_WRITTEN INSTRUCTION A_
Answer these questions from the passage on Paarlberg's trade analysis, one line each:
(i) In what year did Paarlberg publish the analysis?
(ii) Which negotiations does Paarlberg focus on?
(iii) What does Paarlberg argue emerged as a result of the strategy?
_WRITTEN INSTRUCTION B_
Using the passage on Paarlberg's trade analysis, mark each statement yes or no, and quote the words that settle it:
(i) Paarlberg's analysis relies heavily on the terminology Putnam suggests.
(ii) The Reagan administration was frustrated by Congress's reluctance to make farm support cuts.
(iii) The initial plan of U.S. policymakers involved an international negotiation with like-minded officials abroad.
_WRITTEN INSTRUCTION C_
Carry on the passage on Paarlberg's trade analysis from its final sentence.

_PASSAGE TO READ_
········
Paarlberg, publishing in 1993, uses Putnam's two-level game approach to analyze American trade policymaking during the Uruguay Round agriculture negotiations, 171 but Paarlberg's analysis uses little of the terminology - such as coalitions, institutions, preferences - that Putnam suggests should be used to analyze the domestic level of American trade policymaking during the negotiations. Paarlberg, who focuses on the negotiations over agricultural export subsidies, describes a split that occurred at the beginning of the Uruguay Round between the Reagan administration's agricultural trade policymakers and agricultural interest groups dependent on subsidies. Paarlberg states that frustrated by Congress' lack of desire to engage in "deep, unilateral domestic farm support cuts," the Reagan administration sought progress "through an internationalization of the problem" by negotiating agriculture in the Uruguay Round negotiations. 172 Paarlberg states that the plan of U.S. policymakers initially "was to use an international negotiation, conducted with like-minded officials abroad, as a device both to weaken and then to finesse the domestic farm lobby opponents of reform at home." Paarlberg argues that "almost from the moment that U.S. officials chose to describe agricultural reform as the make-or-break element in the larger GATT negotiations," U.S. domestic agricultural interests "began their own maneuvers to protect themselves from this internationalization." 173 Paarlberg argues that a deadlock emerged as a result of this strategy.
········
_DATA SUPPLIED_
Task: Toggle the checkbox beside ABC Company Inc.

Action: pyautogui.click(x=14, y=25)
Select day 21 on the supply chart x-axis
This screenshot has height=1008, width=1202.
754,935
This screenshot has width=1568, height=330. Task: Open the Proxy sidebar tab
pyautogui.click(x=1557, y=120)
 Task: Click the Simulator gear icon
········
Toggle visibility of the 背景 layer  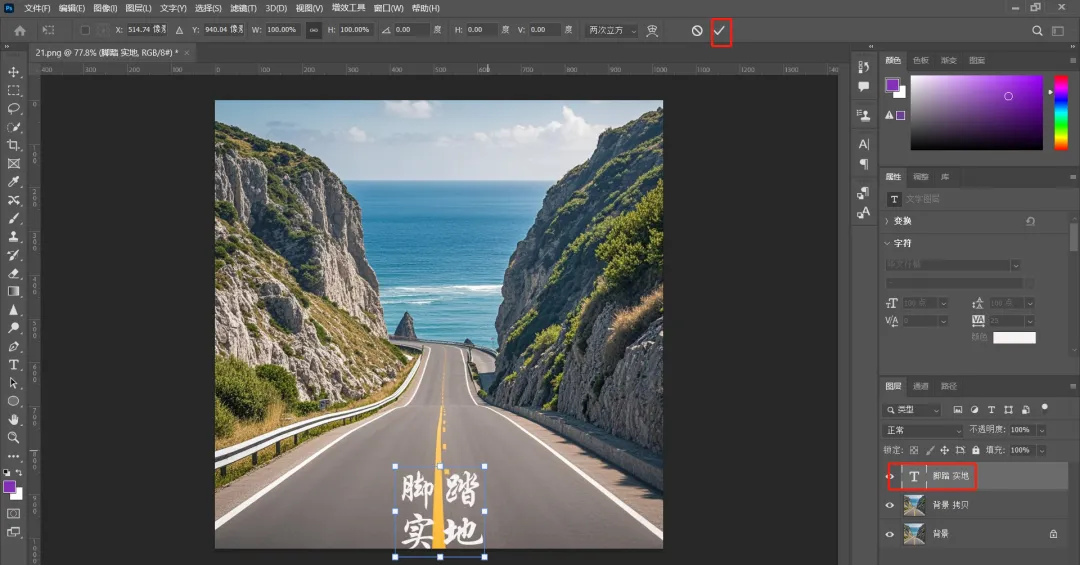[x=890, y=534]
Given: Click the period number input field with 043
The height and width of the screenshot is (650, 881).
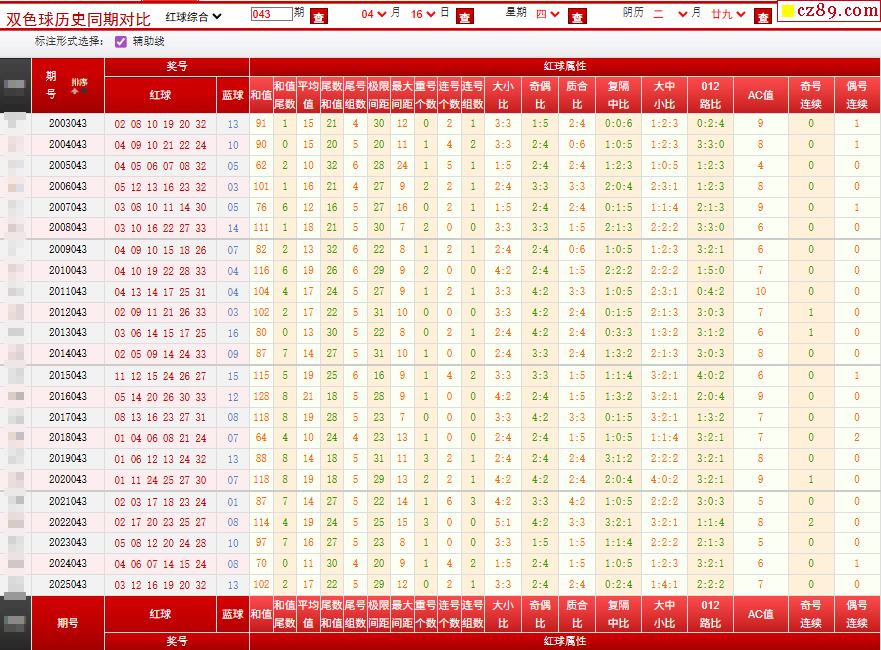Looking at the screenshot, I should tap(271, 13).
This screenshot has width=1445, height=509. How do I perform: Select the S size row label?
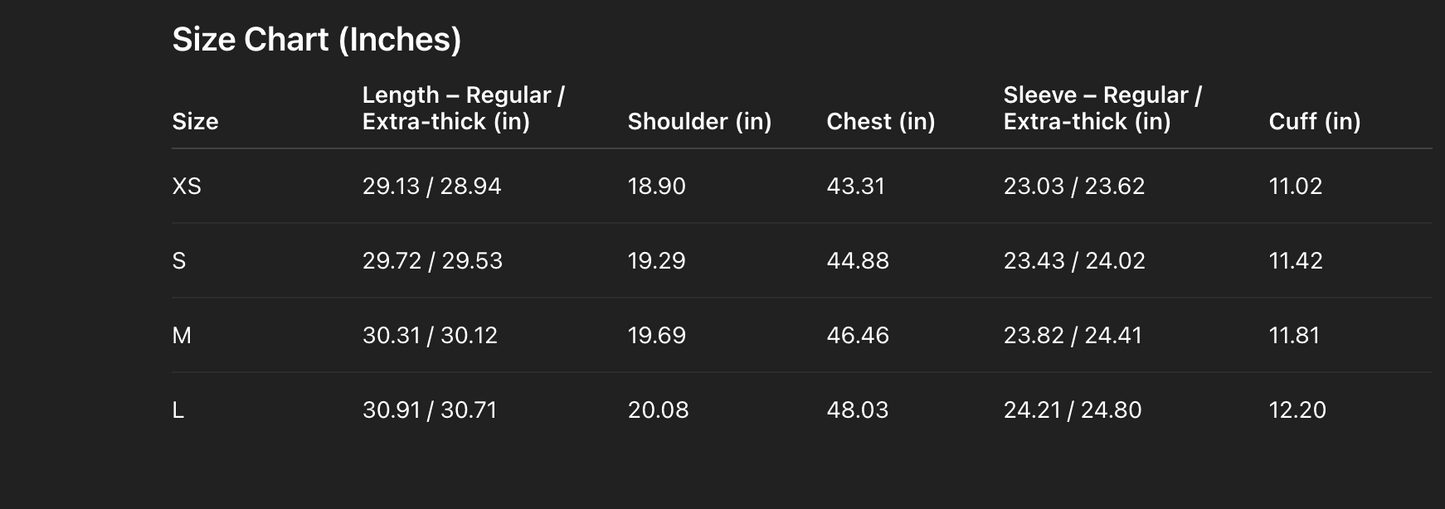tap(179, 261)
········
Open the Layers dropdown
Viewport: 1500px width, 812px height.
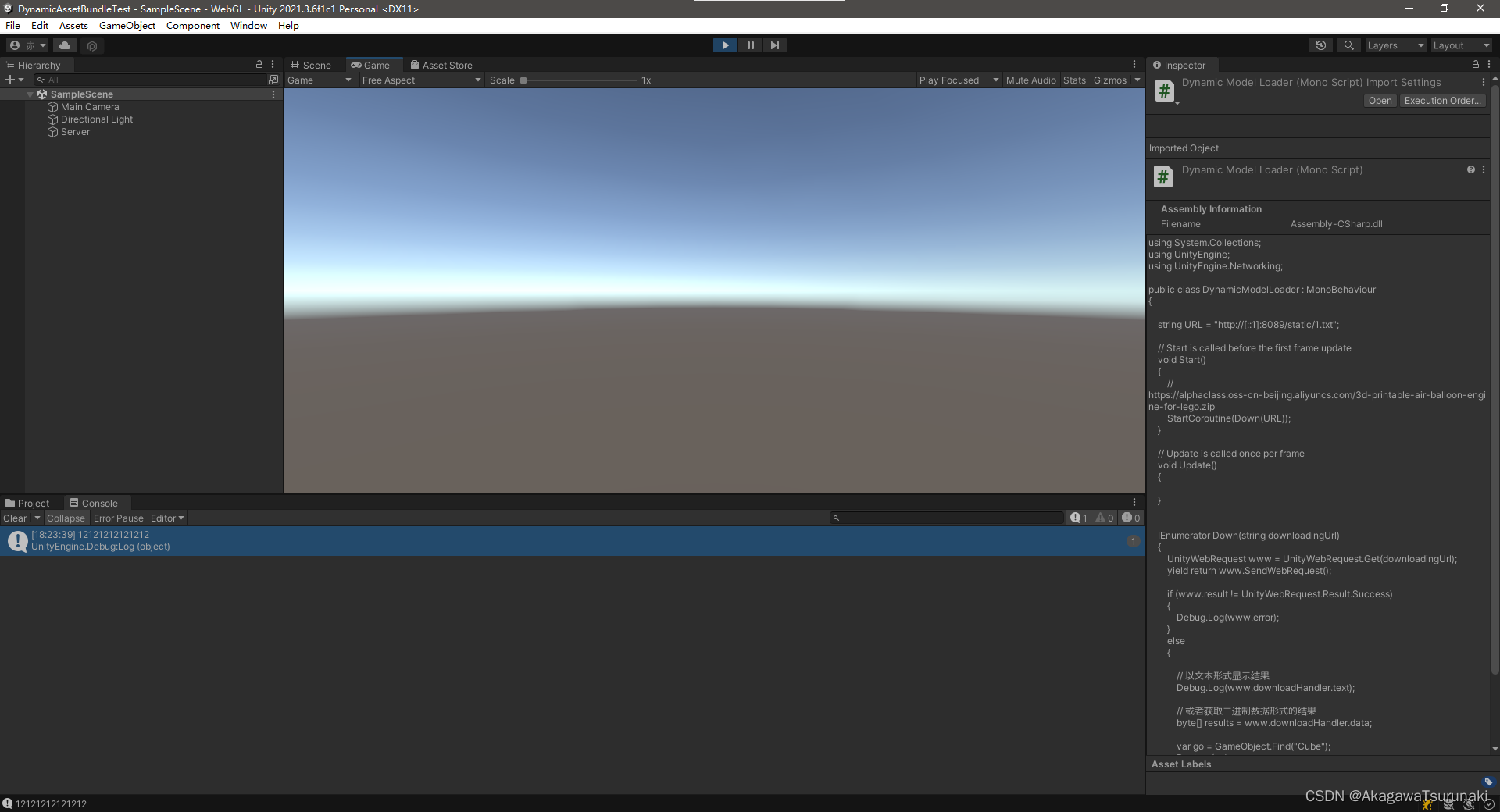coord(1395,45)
········
_WRITTEN REPLY A_
(i) 1993
(ii) The negotiations over agricultural export subsidies
(iii) A deadlock

_WRITTEN REPLY B_
(i) No: "Paarlberg's analysis uses little of the terminology"
(ii) Yes: "frustrated by Congress' lack of desire to engage in"
(iii) Yes: "conducted with like-minded officials abroad"

_WRITTEN REPLY C_
In future studies, hypotheses could be devised that focused on other international factors at the international level, such as regimes, interdependence, and the United States' position in the international system. Cohn, for example, focuses on the impact of the international trade regime on American trade policymaking during the negotiations, viewing agricultural trade "as a specific regime nested within the more diffuse international trade regime." 174

The analysis of the relationship between American domestic politics and the evolution of the United States' negotiating stances during the Uruguay Round agriculture negotiations in this paper provides an alternative to Paarlberg's use of Putnam's two-level game approach. 175 Paarlberg seeks to evaluate "What was the payoff (or the penalty) for this decision to internationalize the domestic reform issue?," and concludes that "internationalizing a domestic policy reform" "can produce either positive either positive or negative synergistic linkage." 176 Paarlberg concludes that "the Uruguay Round was on balance a hindrance to unilateral agricultural policy reform," and "added nothing to the pace or content of a domestic farm policy reform in the United States (it may have actually delayed and weakened reform.)" 177

As the fifth section of this paper demonstrates, the contextual two-level game approach can also be used to conduct complex analyses of the relationship between domestic politics and international relations in Japanese trade policymaking.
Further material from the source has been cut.